Praca nad stworzeniem profilu randkowego może zatem opłacić się obu płciom, ale w osiągnieciu innych celów. Panowie przygotowując opis siebie mogą zyskać w oczach kandydatek. Uzupełniając bio mężczyźni mogą potwierdzić swoją atrakcyjność albo ją podnieść, zwłaszcza gdy załączone zdjęcia nie są zbyt interesujące i potencjalnie nie otrzymaliby polubienia.

Z kolei kobiety mogą potraktować opis siebie jako narządzie do selekcji kandydatów. W poprzednim tekście pisałam o tym, że prezentując się w określony sposób przyciągamy osoby do nas podobne. Warto dać siebie poznać trochę głębiej niż tylko pisząc po przecinku, jakie ma się cechy osobowości albo co się lubi. Inna sprawa, że skoro panowie najbardziej zwracają uwagę na załączone zdjęcia, to w ferworze przeglądania profili, mogą zupełnie przeoczyć nasz (tj. kobiet) opis. Tylko kto chciałby spotykać się z kimś, kto wyłącznie powierzchownie ocenia innych użytkowników. Zakładam, że ktoś nastawiony na nawiązanie długotrwałej relacji będzie jednak chciał nas poznać, więc przeczyta tych kilka zdań.

## Zadania do wykonania:
1. Należy streścić fragment o profilach randkowych w dwóch zdaniach.
2. Proszę rozwinąć fragment o profilach randkowych, dopisując dalszy ciąg od miejsca, w którym się kończy.

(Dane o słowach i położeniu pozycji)
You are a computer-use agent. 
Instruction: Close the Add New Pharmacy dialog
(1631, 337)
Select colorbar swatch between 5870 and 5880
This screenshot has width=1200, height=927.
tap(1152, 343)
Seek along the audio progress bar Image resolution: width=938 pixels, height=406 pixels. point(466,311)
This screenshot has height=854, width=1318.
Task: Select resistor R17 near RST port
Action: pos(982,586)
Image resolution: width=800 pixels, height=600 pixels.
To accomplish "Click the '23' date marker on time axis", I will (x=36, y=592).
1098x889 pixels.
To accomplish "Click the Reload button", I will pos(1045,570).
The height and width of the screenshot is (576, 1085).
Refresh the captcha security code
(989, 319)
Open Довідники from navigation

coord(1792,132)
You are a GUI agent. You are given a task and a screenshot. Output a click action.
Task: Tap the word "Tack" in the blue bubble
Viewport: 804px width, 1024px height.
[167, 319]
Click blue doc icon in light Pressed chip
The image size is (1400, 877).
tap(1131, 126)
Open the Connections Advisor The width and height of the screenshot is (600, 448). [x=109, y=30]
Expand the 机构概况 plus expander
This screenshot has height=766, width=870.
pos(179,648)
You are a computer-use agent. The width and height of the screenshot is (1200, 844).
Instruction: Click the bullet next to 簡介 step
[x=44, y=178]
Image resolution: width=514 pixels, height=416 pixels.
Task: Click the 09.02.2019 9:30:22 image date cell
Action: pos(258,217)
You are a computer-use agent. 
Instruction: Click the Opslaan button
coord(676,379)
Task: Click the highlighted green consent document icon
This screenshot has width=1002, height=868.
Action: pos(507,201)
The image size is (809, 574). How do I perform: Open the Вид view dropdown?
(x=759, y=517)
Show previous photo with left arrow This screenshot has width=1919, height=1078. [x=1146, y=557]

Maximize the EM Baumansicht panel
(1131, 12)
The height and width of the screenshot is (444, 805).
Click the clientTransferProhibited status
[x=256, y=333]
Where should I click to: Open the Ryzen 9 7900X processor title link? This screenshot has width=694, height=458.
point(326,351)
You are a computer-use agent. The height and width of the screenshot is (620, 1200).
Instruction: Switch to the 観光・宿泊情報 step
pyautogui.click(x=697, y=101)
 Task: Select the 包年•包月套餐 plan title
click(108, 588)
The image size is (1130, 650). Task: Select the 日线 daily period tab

## Odpowiedzi do zadań:
1. Opis w profilu randkowym może się opłacić obu płciom, lecz w innych celach: mężczyznom pozwala zyskać w oczach kandydatek przez potwierdzenie lub podniesienie atrakcyjności, zwłaszcza gdy ich zdjęcia nie są zbyt interesujące. Kobiety mogą traktować opis jako narzędzie selekcji kandydatów, a choć mężczyźni skupieni na zdjęciach mogą go przeoczyć, autorka zakłada, że osoba nastawiona na długotrwałą relację przeczyta tych kilka zdań.

2.
12 przykładów opisu siebie

Po dość rozbudowanym (ale ważnym) wstępie, mogę przejść do omówienia przykładów opisu siebie na profilu randkowym, które moim zdaniem dobrze spełniają swoją role – dają możliwość poznania właściciela_ki konta lub zaciekawiają jego/jej postacią.

Odrzuciłam opisy siebie, który zawierały: cytaty i sentencje, negatywizmy, warunki, nazwy kont na Instagramie, zachęty do zadawania pytań zamiast napisania o sobie w bio, listę cech charakteru albo zainteresowań.

Przy każdym z przykładów uzasadniam, dlaczego włączyłam dany opis do listy. Chcąc zabezpieczyć anonimowość użytkowników zdarzyło mi się zmienić albo usunąć jakiś szczegół w opisie, aby uniemożliwić odnalezienie tej osoby.

Propozycje dla kobiet

„Możemy porozmawiać o twórczości Osieckiej, nowoczesnych technologiach, antyoksydantach i dwumasowym kole zamachowym. Choć mimo wszystko wolałabym poznać smak dzieciństwa Twojego, ten który wywołuje najwspanialsze wspomnienia. I wolałabym zobaczyć ulubiony las czy łąkę. I miejsce, w którym odpoczywasz. […] ”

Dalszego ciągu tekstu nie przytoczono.